After the Bell: Beans Rally as Meal Leads Higher; Grains Close Lower

Posted on 12/05/2019 3:19 PM

Corn: Corn futures finished with losses of 1 1/4 to 2 1/4 cents and on session lows for the March through December 2020 contracts. The December 2019 contract that is in delivery closed 3 1/4 cents lower. Corn futures were unable to pull support from strength in the soybean and soymeal markets today. Weakness in the wheat market added pressure to corn. Traders were disappointed by this morning’s weekly export sales tally, which totaled just 546,100 MT, which was down 32% from the previous week and 18% from the prior four-week average. But considering corn’s export struggles and the fact it was a holiday week, the performance wasn’t as poor as traders believed. Still, it’s going to take a strong rebound in corn export demand to entice bulls. At a minimum, export demand must be strong enough to signal prices are “low enough.” That hasn’t happened yet.

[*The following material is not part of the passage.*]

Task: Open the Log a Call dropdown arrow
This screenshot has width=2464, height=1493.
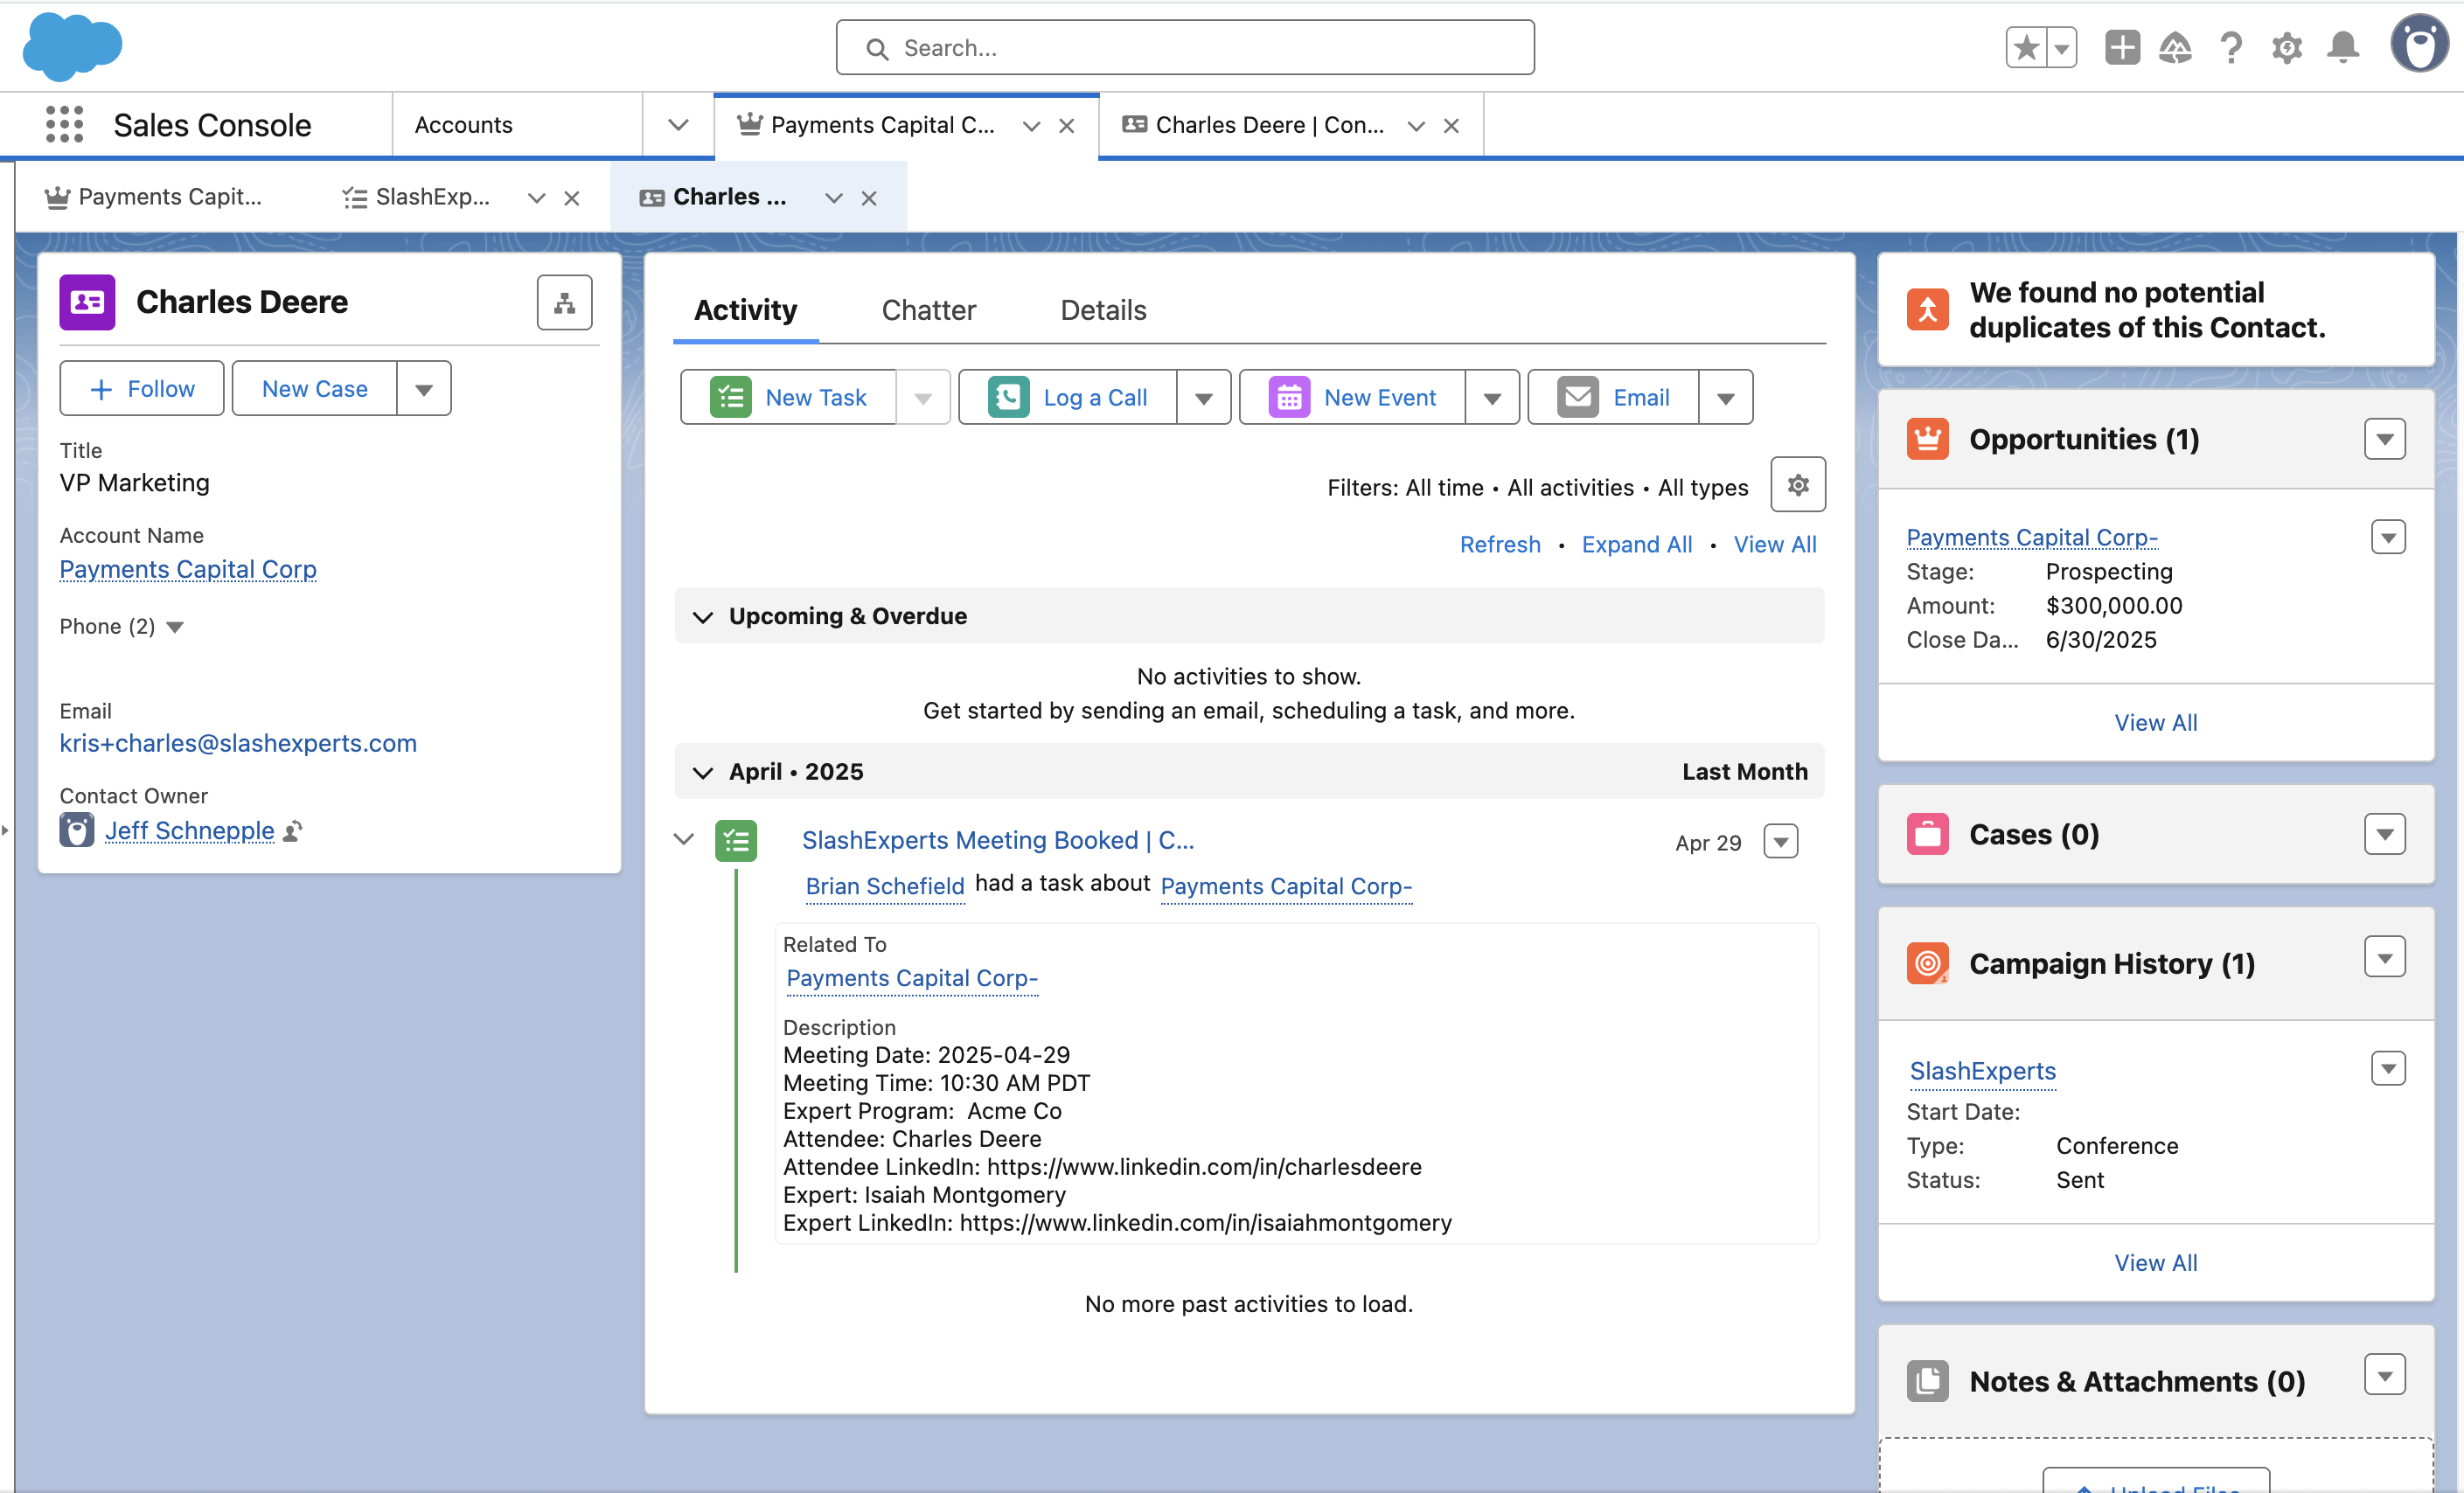Action: click(x=1203, y=398)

Soybeans: Soybean futures enjoyed followthrough buying today, with the charts looking like futures could be working on a v-bottom reversal. Futures settled 5 ¼ to 6 ¾ cents higher in old-crop contracts, which was in the upper half of their daily trading range but off session highs. A surge in soymeal futures helped push soybeans higher. Soyoil finished steady to marginally higher. Soybean futures have bounced off Monday’s low, amid ideas the downside has overdone with the possibility of a South American weather threat and a U.S./China trade deal on traders’ minds.  Reports that a large Argentine crusher is having financial difficulties and had to liquidate existing short hedges in soymeal sent meal prices surging. The uncertainty of currency, export taxes and recent large cash purchases from growers have combined to create a financial problem for the crusher.   

Wheat: March SRW wheat futures lost 3 3/4 cents today at $5.23 3/4. March HRW wheat futures were down 5 cents today at $4.35 1/2. Spring wheat futures closed mostly 1 ¼ cents lower. The wheat market bulls have faded a bit this week after prices last week hit 3.5-month highs. Bulls want to focus on the tightening global supply situation and rising global wheat prices that have made U.S. wheat slightly more competitive on the world market. However, weekly U.S. wheat export sales fell to 228,100 metric ton (MT), down 45% from the prior four-week average. Shipments fell to a marketing year low, pressuring futures prices today.  

Cotton: Cotton futures closed narrowly mixed with most contracts finishing lower and near session lows. March cotton fell 19 points to close at 64.51 cents. Prices tried to rally today on optimism China and U.S. negotiators can find a path to making a deal before the next round of U.S. tariffs are slapped on Chinese imports on Dec. 15. Prices slipped back into the red by the close as U.S. export sales slowed during the Thanksgiving-shortened trading week. USDA reported net sales of 163,700 bales sold for export last week, down 36% from the prior four-week average.  

Hogs: December lean hogs closed down $0.30 at $61.575 today, while February futures fell $0.85 at $67.575. The hog futures bulls just cannot get on track despite some positive underlying fundamentals in the market at present. Cash hog bids rose an average of 71 cents nationally on Wednesday. The pork cutout value Thursday rose by $3.09, led by big gains in bellies. Movement was a moderate 149.82 loads. USDA this morning reported net pork sales of 30,600 MT in the week ended Nov. 28, up 20% from the prior week and 5% better than the four-week average. Mexico bought 10,900 MT and China purchased 10,300 MT. However, shipments slowed 22% from big exports the past four weeks. Also, for 2020, USDA reported net sales reductions of 1,400 MT after China cancelled 8,500 MT.

Cattle: Cattle futures closed mixed today. February live cattle rose $0.425 to $124.60 and January feeders were off $0.325 a $140.55. Wholesale beef cutout values were down again Thursday with Choice falling $1.11 and Select down $1.32. Sales at midday were moderately active. It looks like cash markets will be fully steady or better this week after rising $2 to $3 last week.  USDA’s weekly export sales report showed beef sales plunged to 500 MT for 2019 with 2020 sales limited at 11,700 MT. Shipments fell 27% below the prior four-week average. Packer competition this week is rising as packers seek to replenish inventory. Cattle inventory gets burned up fast with a kill pace this big in December, increasing the fear about winter storms in January causing some hiccups in supplies when supplies will tighten.